What organizational strategies are required to prepare the future workforce?

To manage increasing digitalization and complex partnerships, organizations must fundamentally restructure their internal approaches and staffing strategies. A key focus is on breaking down organizational silos, which Werner views as a major issue that hinders open discussions and collaboration.

Houborg emphasizes that value is created across organizational boundaries, urging CDMOs to view collaboration with partners not as competition, but as a way to leverage collective learning. The goal is to make the partner view the CMO site as "a place where you can come with all your people and… we will help you move forward."

Schlatter highlights that experienced staff are the "biggest asset" and that "employability is a big topic." To ensure staff remain viable over time, companies must "cross skill our staff, enabling them to work in different areas." The general consensus is that while the industry needs digitally skilled workers, there must be a balance between acquiring new digital skills and retaining the critical process knowledge held by experienced operators. Salinas notes that cultural change requires leaders to spend significant time promoting internal flexibility and recognizing that "you don't know what you don’t know," necessitating the recruitment of external expertise.

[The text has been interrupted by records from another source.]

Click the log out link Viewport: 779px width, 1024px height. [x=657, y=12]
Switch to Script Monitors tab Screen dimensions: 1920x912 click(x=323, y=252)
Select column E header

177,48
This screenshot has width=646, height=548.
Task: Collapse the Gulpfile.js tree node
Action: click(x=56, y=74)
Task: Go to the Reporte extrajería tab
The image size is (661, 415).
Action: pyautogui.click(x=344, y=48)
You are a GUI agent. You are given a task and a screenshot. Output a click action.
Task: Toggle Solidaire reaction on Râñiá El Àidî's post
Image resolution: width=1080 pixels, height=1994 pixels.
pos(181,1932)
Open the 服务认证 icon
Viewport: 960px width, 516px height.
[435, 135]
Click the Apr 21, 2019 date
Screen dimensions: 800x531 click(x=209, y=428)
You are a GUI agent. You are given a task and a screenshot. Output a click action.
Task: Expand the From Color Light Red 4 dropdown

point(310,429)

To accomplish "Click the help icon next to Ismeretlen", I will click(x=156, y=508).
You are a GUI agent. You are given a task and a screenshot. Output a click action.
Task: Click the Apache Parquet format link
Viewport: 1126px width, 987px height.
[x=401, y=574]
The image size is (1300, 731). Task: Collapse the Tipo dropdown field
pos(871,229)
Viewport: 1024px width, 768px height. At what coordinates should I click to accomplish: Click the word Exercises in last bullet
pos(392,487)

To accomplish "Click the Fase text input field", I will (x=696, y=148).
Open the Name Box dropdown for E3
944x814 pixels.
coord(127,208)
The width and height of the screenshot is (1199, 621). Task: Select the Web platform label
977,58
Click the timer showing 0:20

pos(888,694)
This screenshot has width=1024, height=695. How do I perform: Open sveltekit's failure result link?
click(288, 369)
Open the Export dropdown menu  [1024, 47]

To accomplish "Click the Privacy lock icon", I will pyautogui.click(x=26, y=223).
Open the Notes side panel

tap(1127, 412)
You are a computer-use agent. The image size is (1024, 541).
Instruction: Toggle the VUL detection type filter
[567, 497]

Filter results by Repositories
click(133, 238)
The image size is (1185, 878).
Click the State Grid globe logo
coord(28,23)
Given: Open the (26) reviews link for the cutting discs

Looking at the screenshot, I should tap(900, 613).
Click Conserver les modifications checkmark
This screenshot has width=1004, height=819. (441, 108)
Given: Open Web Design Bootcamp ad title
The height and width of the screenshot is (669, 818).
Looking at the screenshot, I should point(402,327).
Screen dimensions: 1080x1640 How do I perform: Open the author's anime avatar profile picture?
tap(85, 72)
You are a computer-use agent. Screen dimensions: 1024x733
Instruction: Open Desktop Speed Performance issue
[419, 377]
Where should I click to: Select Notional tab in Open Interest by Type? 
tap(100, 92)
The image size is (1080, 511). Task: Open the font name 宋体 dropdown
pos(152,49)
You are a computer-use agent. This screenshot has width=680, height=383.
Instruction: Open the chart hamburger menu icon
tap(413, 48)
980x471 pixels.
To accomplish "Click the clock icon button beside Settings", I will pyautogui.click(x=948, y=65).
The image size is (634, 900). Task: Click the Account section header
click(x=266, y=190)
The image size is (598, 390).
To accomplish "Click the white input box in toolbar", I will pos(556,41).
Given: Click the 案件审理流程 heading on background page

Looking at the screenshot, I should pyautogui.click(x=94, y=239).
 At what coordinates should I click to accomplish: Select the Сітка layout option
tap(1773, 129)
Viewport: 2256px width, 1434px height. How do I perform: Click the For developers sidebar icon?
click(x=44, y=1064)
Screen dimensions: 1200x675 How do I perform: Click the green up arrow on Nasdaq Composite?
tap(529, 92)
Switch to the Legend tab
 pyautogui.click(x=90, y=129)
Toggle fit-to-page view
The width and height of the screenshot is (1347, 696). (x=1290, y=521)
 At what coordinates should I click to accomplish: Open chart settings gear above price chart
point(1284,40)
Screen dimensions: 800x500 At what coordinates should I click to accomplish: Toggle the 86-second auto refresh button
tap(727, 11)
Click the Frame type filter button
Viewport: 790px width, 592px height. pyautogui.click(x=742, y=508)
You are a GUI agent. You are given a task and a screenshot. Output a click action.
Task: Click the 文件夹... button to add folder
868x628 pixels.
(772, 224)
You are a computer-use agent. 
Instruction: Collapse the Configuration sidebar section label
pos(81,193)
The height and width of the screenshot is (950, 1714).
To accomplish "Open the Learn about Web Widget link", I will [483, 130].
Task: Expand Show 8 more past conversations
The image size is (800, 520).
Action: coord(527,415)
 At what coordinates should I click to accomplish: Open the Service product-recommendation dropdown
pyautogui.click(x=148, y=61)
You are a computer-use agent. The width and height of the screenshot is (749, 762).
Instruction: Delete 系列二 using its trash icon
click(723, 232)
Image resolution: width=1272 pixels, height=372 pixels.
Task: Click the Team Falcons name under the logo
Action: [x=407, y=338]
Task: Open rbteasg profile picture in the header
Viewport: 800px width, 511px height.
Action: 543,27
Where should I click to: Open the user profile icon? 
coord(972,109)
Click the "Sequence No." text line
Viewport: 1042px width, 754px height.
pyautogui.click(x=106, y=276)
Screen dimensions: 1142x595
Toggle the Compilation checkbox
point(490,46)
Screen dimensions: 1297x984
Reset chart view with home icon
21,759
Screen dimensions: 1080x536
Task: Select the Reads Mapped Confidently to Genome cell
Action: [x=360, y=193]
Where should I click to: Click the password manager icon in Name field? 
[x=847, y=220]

What regulatory changes are expected or desired by 2030?

The panelists expressed hope for a regulatory environment that adapts to innovation and supports rapid delivery to patients. While the accelerated approval seen during the pandemic demonstrated regulatory agility, there are now concerns that increased political scrutiny may lead to more stringent requirements.

Houborg hopes that regulators will loosen the burden for partners by accepting product moves across sites based on the certificate of variance, provided the CDMO sites are identical. Werner stresses the importance of transparency and better exchange with regulators so that they may support the implementation of new, necessary technologies. The overarching regulatory goal should remain patient-focused: making processes "as loose as possible, as good as possible, as fast as possible." Schlatter adds that the industry has an opportunity to work with regulators to shape, rather than simply be dictated by, regulations, particularly by relying more on in silico data and comparability studies to accelerate processes.